• _YANG HARUS DIKERJAKAN_
Lanjutkan tulisan tentang asal kata pariwisata, mulai dari sesudah kalimat terakhirnya.

• _TEKS DOKUMEN_
******************************
PRESIDEN Sukarno
mengungkapkan kedongkolannya saat berpidato pada upacara penganugerahan
penghargaan sayembara rencana Tugu Nasional di Istana Negara Jakarta, 17
November 1960. Pasalnya, jurnalis selalu menamakan kegiatan turisme
yang dilakukannya sebagai sebuah “darmawisata”.
Sebelum warsa 60-an, kata
“tour” memang sering diterjemahkan menjadi “darmawisata”. Padahal
menurut Sukarno itu istilah yang keliru. Yang benar adalah pariwisata.
Darmawisata itu mengembara yang diwajibkan, seperti halnya murid-murid
sekolah yang melakukan “schoolwandeling” ke pelbagai situs wisata macam
Kebun Raya, Cibodas, Gedung Merdeka, Monas, Museum Gajah, Candi
Borobudur, dan sebagainya.
Adapun pariwisata, seperti
kata Sukarno, adalah seseorang “jang meninggalkan rumah tangga,
mengembara, kemana-mana, keliling, all round, mendjalankan
'pariwradjaka'. Pari artinja all araound, keliling, keliling, keliling,
keliling jaitu pari. Kalau ada gawe, pari gawe ini, gawe, pari gawe,
pekerdjaan gawe disegala lapangan, jaitu bernama parigawe. Dus,
perkataan tour sadja sudah menggambarkan keliling, bunder”.
Sejak akhir tahun 1960
itulah -- saat Sukarno mengungkapkan kedongkolannya yang sangat -- kita
kemudian akrab menggunakan frase “pariwisata” untuk kegiatan turisme
dari satu kota ke kota lain; dari suatu kawasan yang unik ke kawasan
unik lainnya. Bahkan pada Kabinet Dwikora II (1966) atau masa senjakala
pemerintahan Sukarno untuk pertama kalinya membentuk Departemen
Pariwisata yang dipimpin Sultan HB IX.
Artinya, sejak 1966
pemerintah secara serius mengatur kegiatan berkeliling
menikmati/menghikmati satu monumen, candi, panorama alam, dan hal-hal
materil yang dilakukan karena kesukaan mengembara-tanpa-kewajiban yang
menjadi makna utama dari pariwisata.
Dengan anugerah alam yang
indah di darat dan di laut dan jejak peninggalan arkeologi yang kaya
dari sebuah masa yang lampau, Indonesia menata wisatanya dengan
sungguh-sungguh. Candi-candi dipugar, alam ditata, dan monumen-monumen
besar dibangun untuk merayakan sebuah tindakan berkeliling yang
menyenangkan. Tindakan menikmati ruang semacam itulah lazim kita namakan
pariwisata.
Parawisata itu Mindscape
Pembangunan dan penataan
benda-benda yang massif untuk dinikmati secara kolektif adalah jiwa yang
dituntunkan pariwisata. Namun wisata bukan hanya modus menikmati visual
atas benda-benda, melainkan penciptaan kreativitas, pembelajaran dalam
proses, edukasi, penguatan daya budi, serta pengembaraan spiritualitas.
******************************
• _INFORMASI YANG DIBERIKAN_
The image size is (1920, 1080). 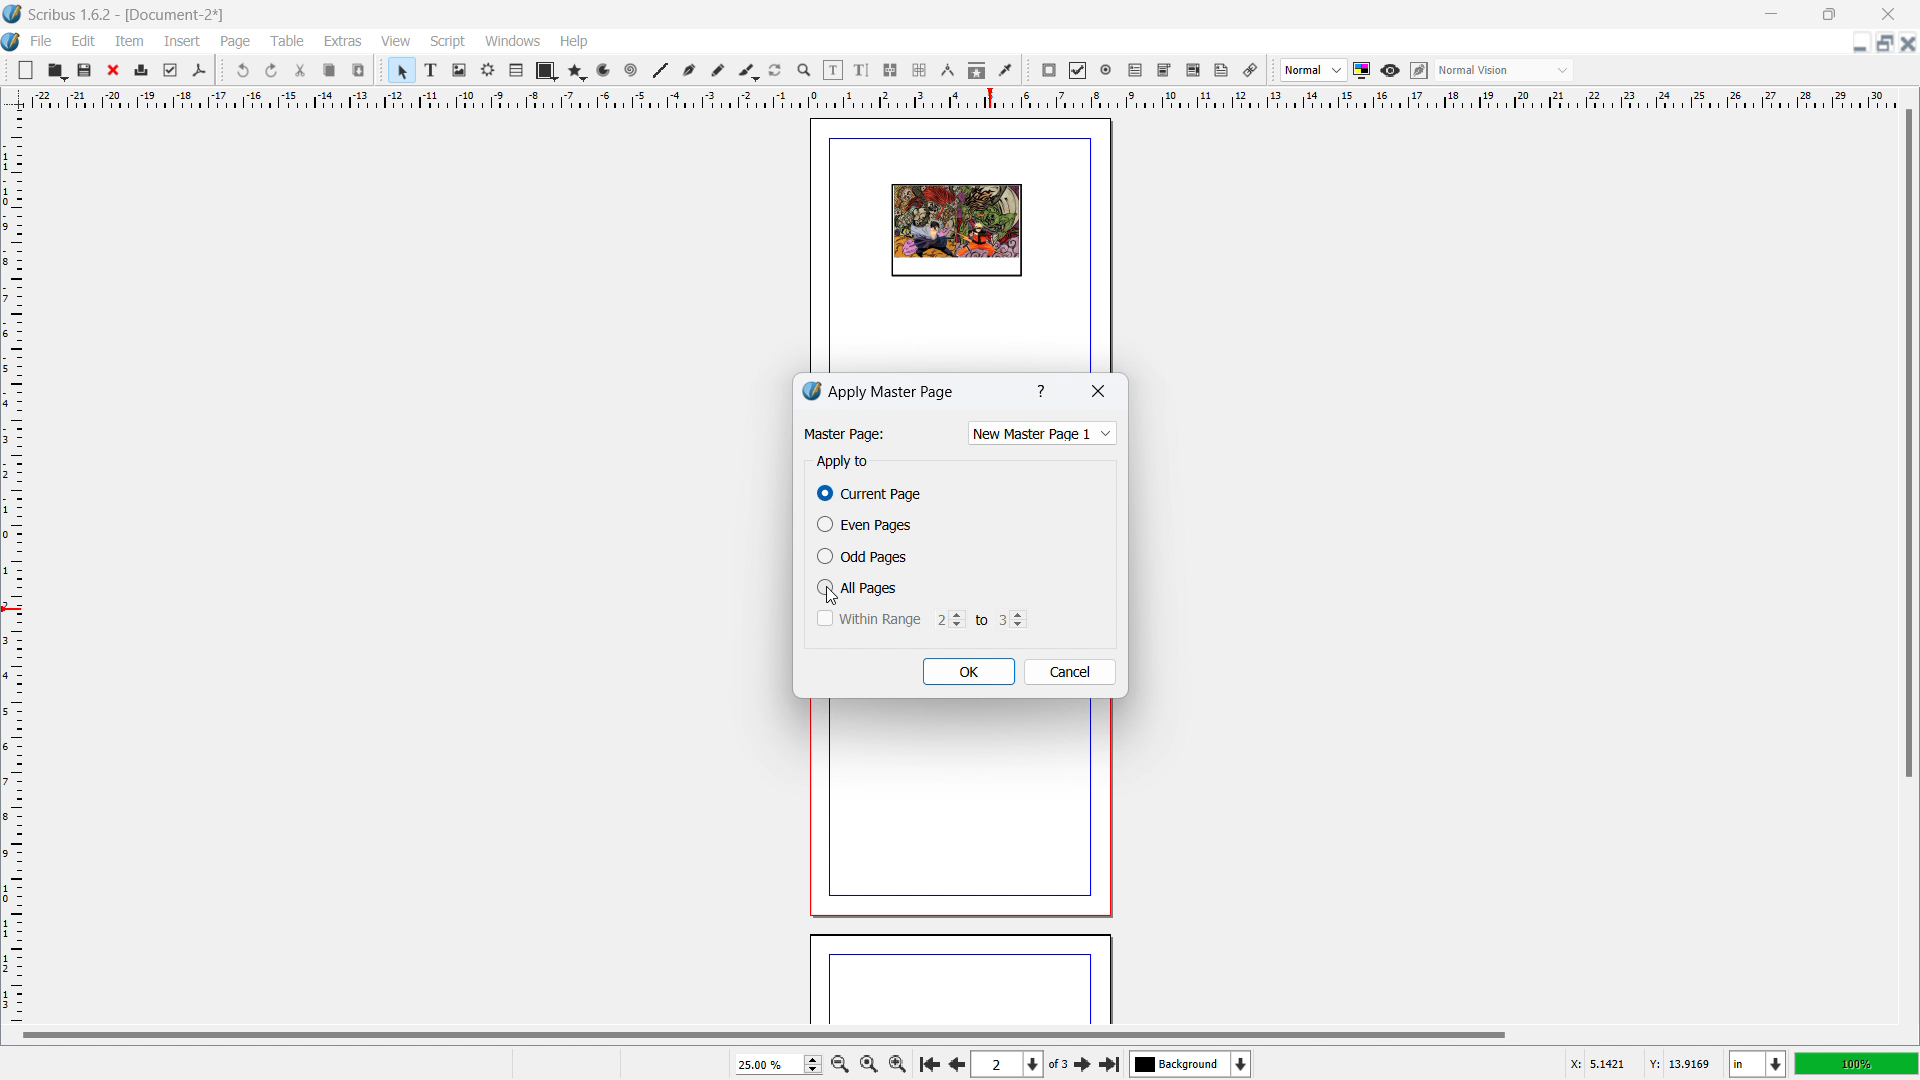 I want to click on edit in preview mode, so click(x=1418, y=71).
******************************
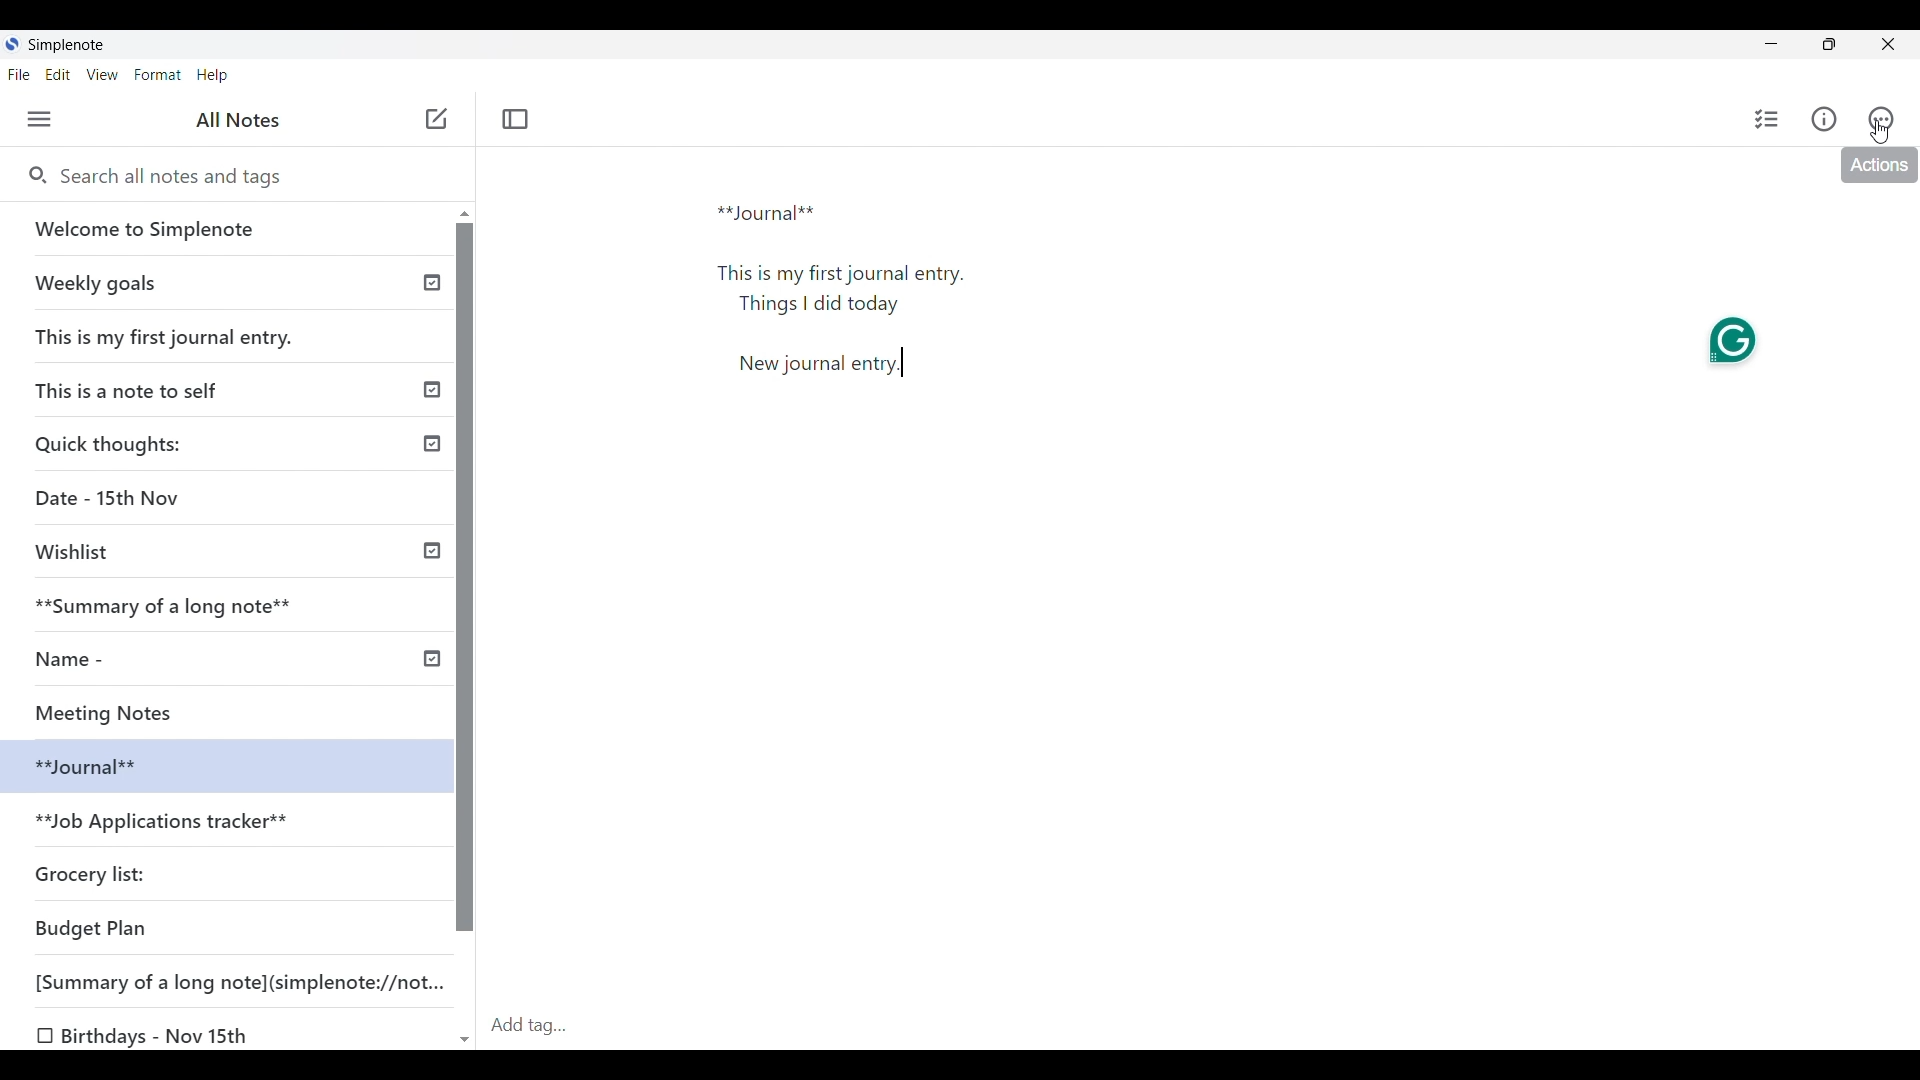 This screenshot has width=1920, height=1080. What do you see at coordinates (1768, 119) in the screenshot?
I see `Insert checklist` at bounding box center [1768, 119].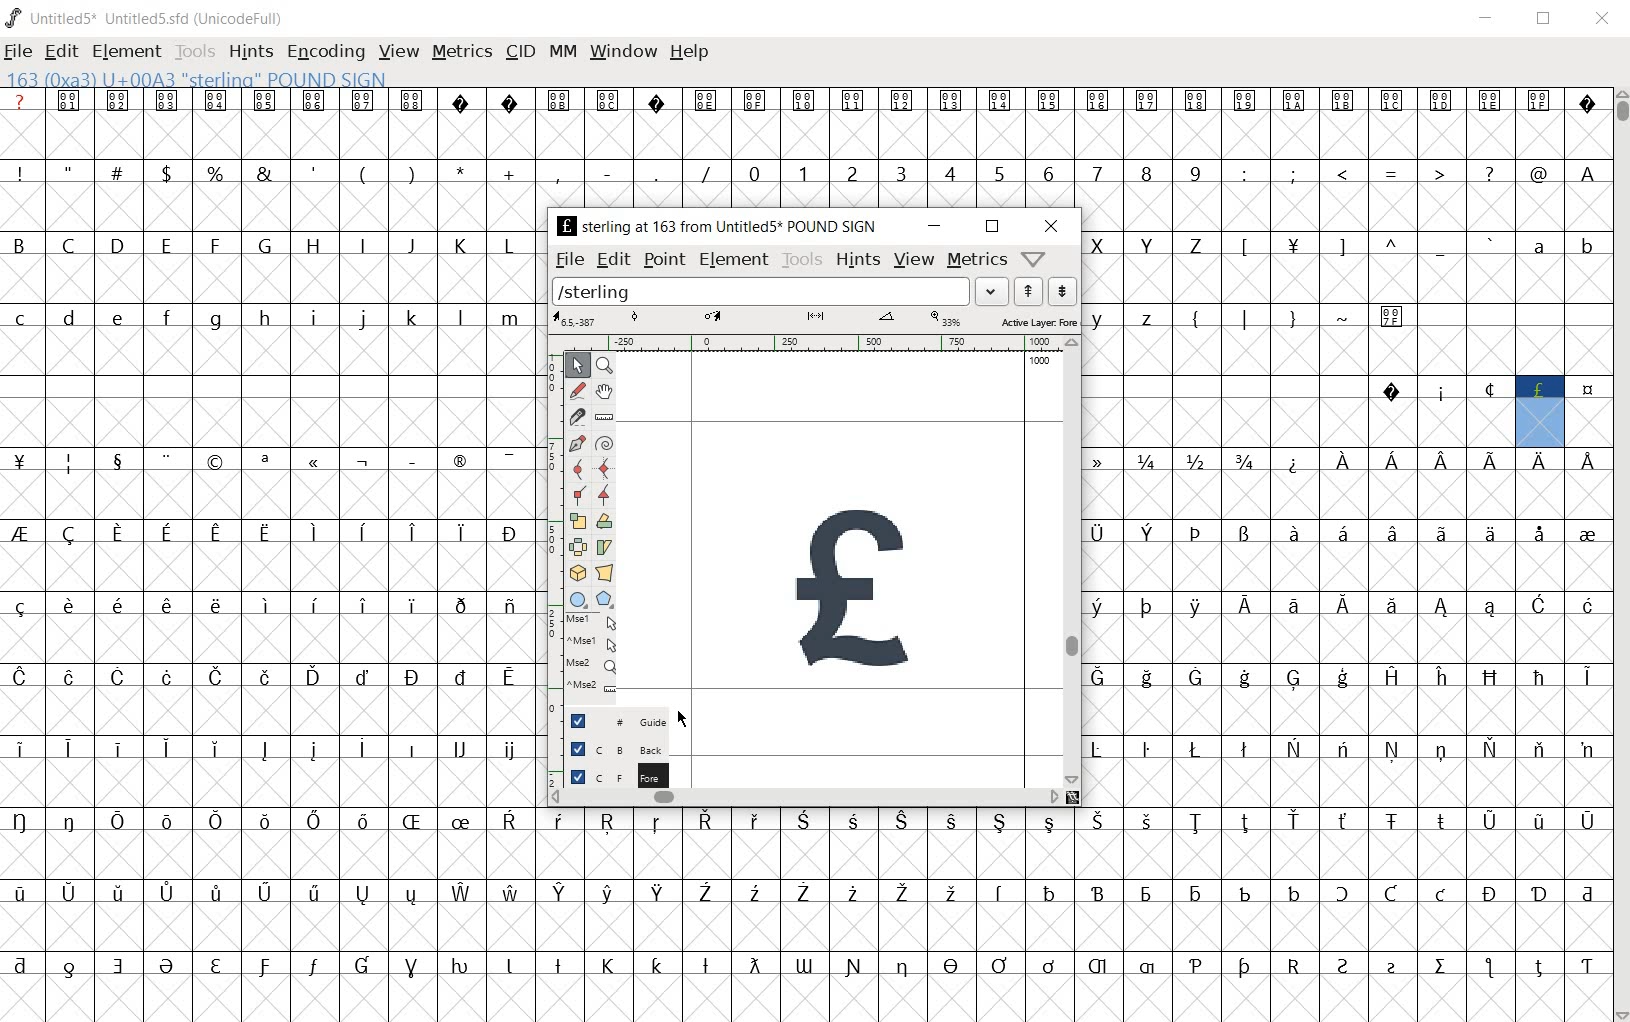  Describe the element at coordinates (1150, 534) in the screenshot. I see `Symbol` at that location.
******************************
• _HASIL DI BAWAH_
Karena itu kita memiliki
istilah selain pariwisata, yakni “parawisata”. Parawisata adalah beyond
dari pariwisata. Jika kurikulum pendidikan pariwisata mengutamakan
bagaimana melayani para turis dengan strandar-standar tertentu, maka
parawisata adalah metode pendidikan yang mengobarkan hasrat siswa
menciptakan destinasi wisata dengan cara dan kreativitas yang baru.
Berkunjung ke Museum
Sangiran di Kabupaten Sragen, Jawa Tengah, adalah pariwisata. Tapi
menyaksikan gerhana bulan total dari Lembah Sangiran yang menjadi
tonggak masa silam lahirnya manusia berdaya budi (homo sapiens) adalah
parawisata. Menikmati pasir dan panorama ombak Pantai Pangandaran di
Jawa Barat adalah pariwisata. Namun hal itu menjadi parawisata bila kita
berbaur dalam pagelaran ritus sosio-spiritual “Syukur Pesisiran” dengan
warga tepian air Pangandaran.
Parawisata mengutamakan
kreativitas pada penciptaan lokus wisata yang tak melulu ruang. Ia
bahkan “memanipulasi” ruang itu sendiri untuk memberi makna baru dan
sekaligus menjadikan peristiwa wisata sebagai wisata itu sendiri.
Maka dalam parawisata,
festival/karnaval adalah wisata. Kuliner, fesyen, pameran seni dan buku,
mural kota, serta pertunjukan musik yang dihelat secara massif atau
terbatas adalah parawisata.
Karena sifatnya yang beyond
itulah, maka parawisata adalah modus baru dalam postur wisata terkini
kita. Kreativitas dan gagasan segar adalah penuntun utama dan bukan
destinasi yang terberi seperti panorama alam atau keberadaan sesuatu
yang bersifat bendawi seperti yang direpsentasikan museum.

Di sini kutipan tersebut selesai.